Renée Levine reviews The Long Song by Andrea Levy


The Long Song by Andrea Levy

This amazing novel brings you, perhaps reluctantly but immediately to Jamaica 1831, directly into the life on a large sugar cane plantation and the life of both slaves and white rulers. The time is just before the British Empire frees all its slaves, we witness a brutal revolt and we get to experience the freedom given by the Parliament when they passed the abolition of slavery act and its attendant results for both slave and massa.
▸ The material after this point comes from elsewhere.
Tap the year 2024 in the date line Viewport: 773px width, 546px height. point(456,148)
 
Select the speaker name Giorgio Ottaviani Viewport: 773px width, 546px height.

The book is packaged with a preface and an afterword supposedly written by Thomas Kinsman, a former black London printer who returns to Jamaica in 1898 where he was born before being shipped off as a rejected infant by his mother. This educated and well dressed gentleman interprets the tale from time to time giving advice to his mother, the author of the book. She writes the story but is full of concern about its style since the story is complex. Thus she switches from first person to third person in order to keep us, the reader, engaged and not turned off by unnecessary detail, often boring in historic accounts. On the other hand, she must bring detail to the tale so that you, again you the reader, can absorb the horrors of that life lived by slaves.

July is old when she tells the tale but the story begins with her birth, actually it begins with the violent rape of her mother Kitty, a slave raped by the white overseer of Plantation Amity. However, July is not always present in the telling: when the tale is told in the third person it is in the past, when it is told in the first person, it is in the present. The old woman is more sophisticated than was the girl and the house slave who speaks in Jamaican patois.

All levels of plantation life are given to us: the social gulf among the house and the field slaves, the casual brutality of white over black, the jealousy of status in the black world among gradations of color and of course the Church and its hypocrisy, the man of god who obeys his marital vows but can enjoy sex with the nigger under the same vows.

The story is not easy to enter. I flailed about for a goodly while trying to “get it” between the relationships, the languages and the switches of time. When the tale was done, I loved the work that had gone into it and felt it was more than worth while. Brilliant construct, an exciting read. Andrea Levy, grew up black, born in black London of Jamaican (but mixed with jewish and irish some time ago) parents. Her father was a veteran of the war who decided to immigrate to Britain after the war. This is her first novel set in Jamaica and it has perfect pitch. (not deliberate ) One feels that she is intimate as only one who has suffered and lived this tale can be with such a setting and such a history.